What is being asked
Everything in the records must be copied exactly, apart from the pictures.
——
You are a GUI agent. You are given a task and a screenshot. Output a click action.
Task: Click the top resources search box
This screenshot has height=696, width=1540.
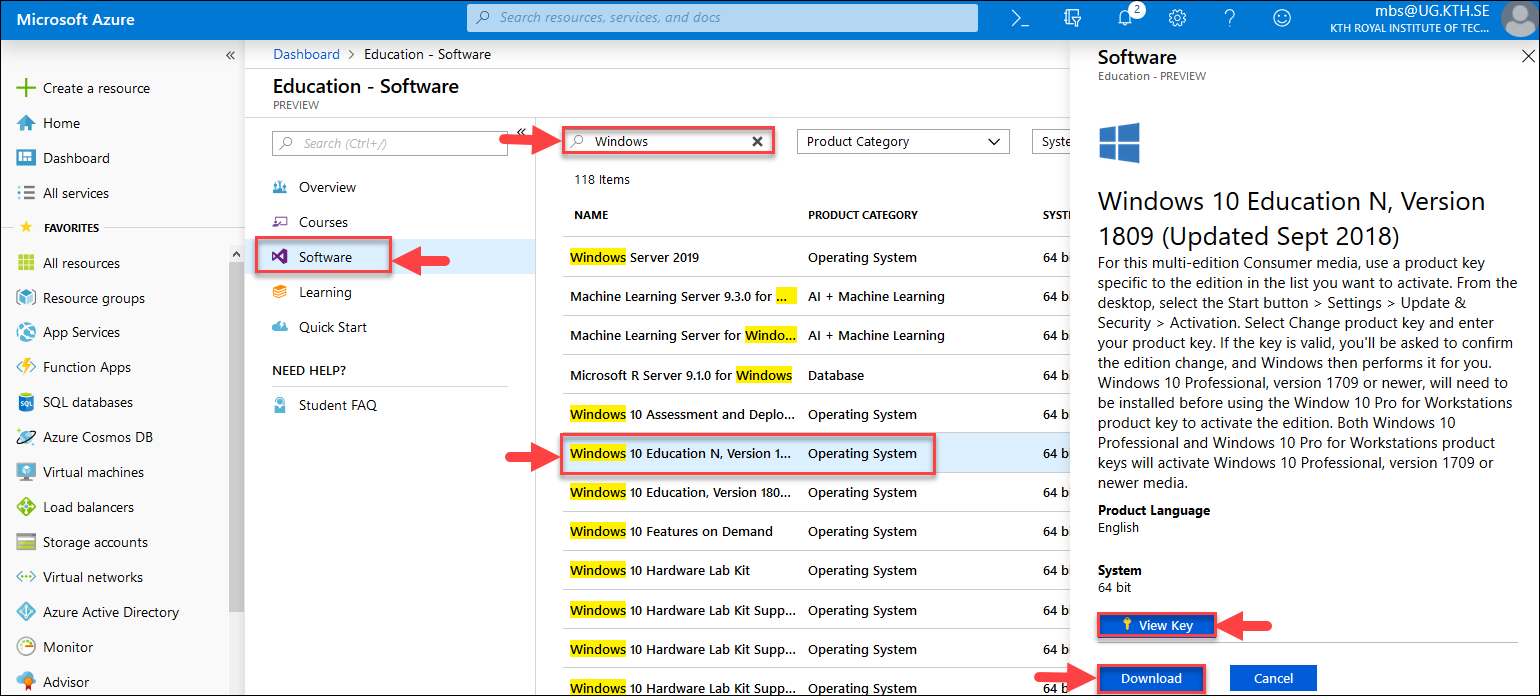(722, 18)
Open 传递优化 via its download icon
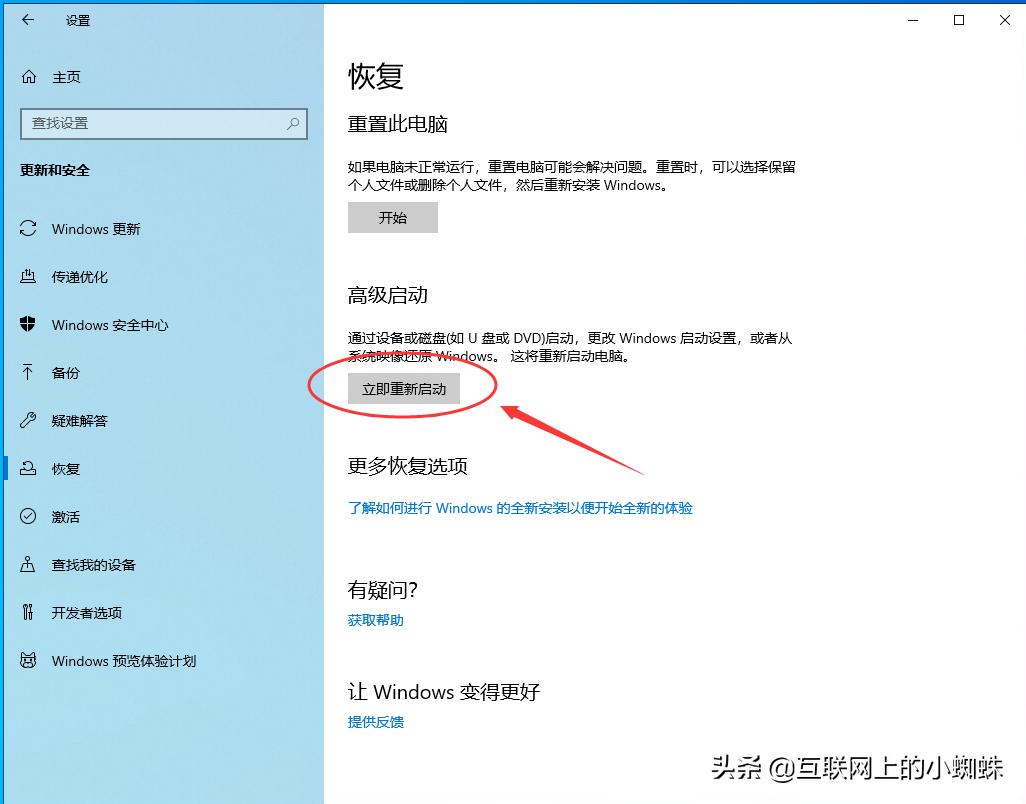 tap(26, 277)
——
Your solution
You are a GUI agent. You are given a task and a screenshot. Output a click action.
Task: Click the top resources search box
This screenshot has height=696, width=1540.
(722, 18)
Open 传递优化 via its download icon
 tap(26, 277)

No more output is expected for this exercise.